§ What the task asks
Omit all pictures and give the records below again exactly as written.

%%

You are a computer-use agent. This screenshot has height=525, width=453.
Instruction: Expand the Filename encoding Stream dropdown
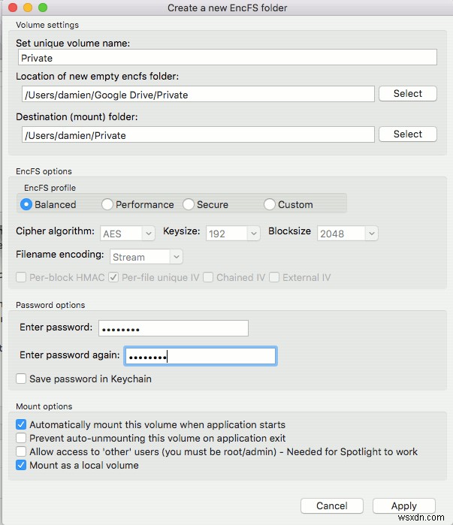[146, 257]
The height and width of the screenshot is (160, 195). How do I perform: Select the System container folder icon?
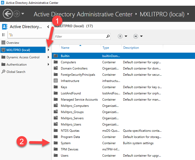coord(55,143)
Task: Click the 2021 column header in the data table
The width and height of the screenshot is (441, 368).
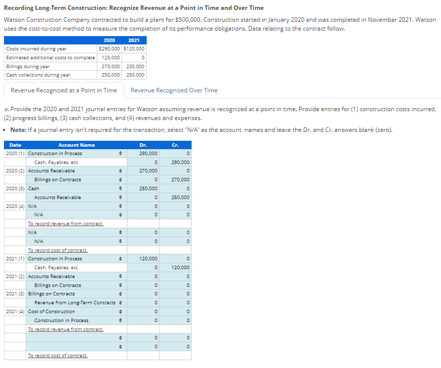Action: click(134, 40)
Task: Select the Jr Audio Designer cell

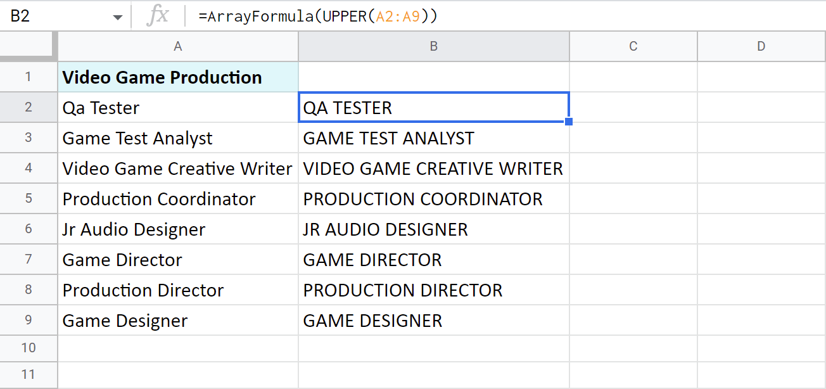Action: (x=178, y=229)
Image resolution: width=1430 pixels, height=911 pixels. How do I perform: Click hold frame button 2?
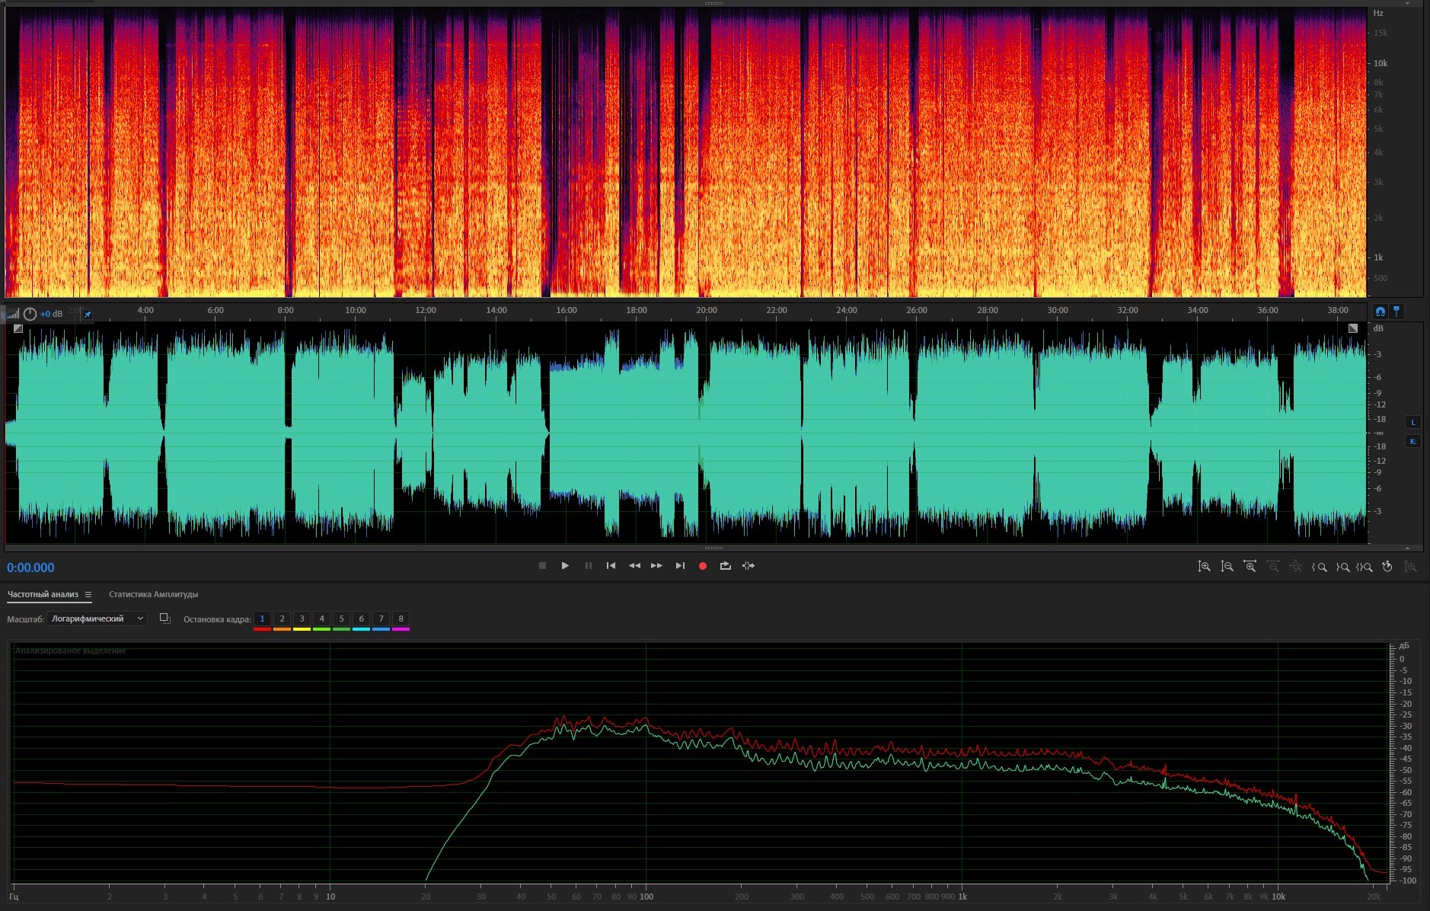click(x=282, y=619)
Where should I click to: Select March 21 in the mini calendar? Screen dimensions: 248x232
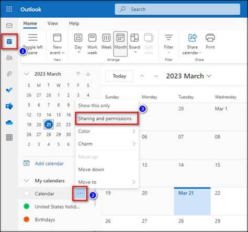pyautogui.click(x=49, y=124)
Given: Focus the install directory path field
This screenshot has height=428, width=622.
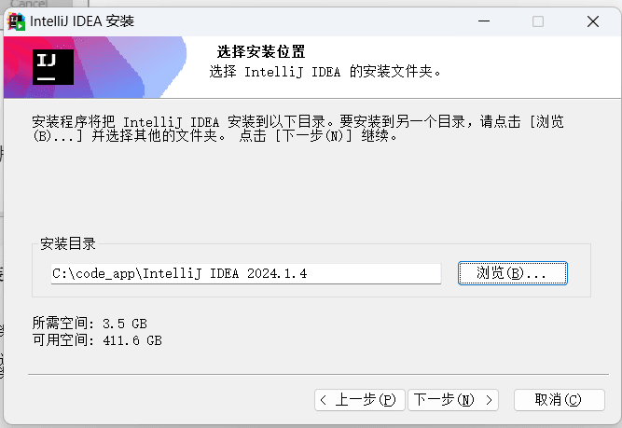Looking at the screenshot, I should [245, 273].
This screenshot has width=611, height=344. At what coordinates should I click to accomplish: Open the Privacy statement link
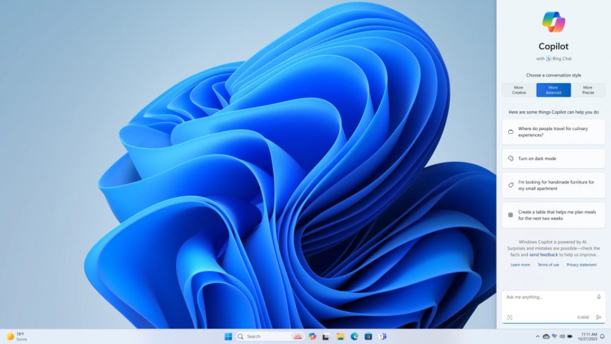tap(582, 264)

%%

§ Result of this task
You are a computer-use agent. This screenshot has height=525, width=453.
Instruction: Expand the Filename encoding Stream dropdown
[146, 257]
The height and width of the screenshot is (160, 195). How do I perform: Select the System container folder icon?
coord(55,143)
Task: Click the 2021 column header in the data table
The width and height of the screenshot is (441, 368).
Action: click(134, 40)
Task: Select the Jr Audio Designer cell

Action: (x=178, y=229)
Image resolution: width=1430 pixels, height=911 pixels. How do I perform: Click hold frame button 2?
click(x=282, y=619)
Where should I click to: Select March 21 in the mini calendar? Screen dimensions: 248x232
pyautogui.click(x=49, y=124)
Given: Focus the install directory path field
This screenshot has height=428, width=622.
Looking at the screenshot, I should [245, 273].
This screenshot has width=611, height=344. At what coordinates should I click to accomplish: Open the Privacy statement link
tap(582, 264)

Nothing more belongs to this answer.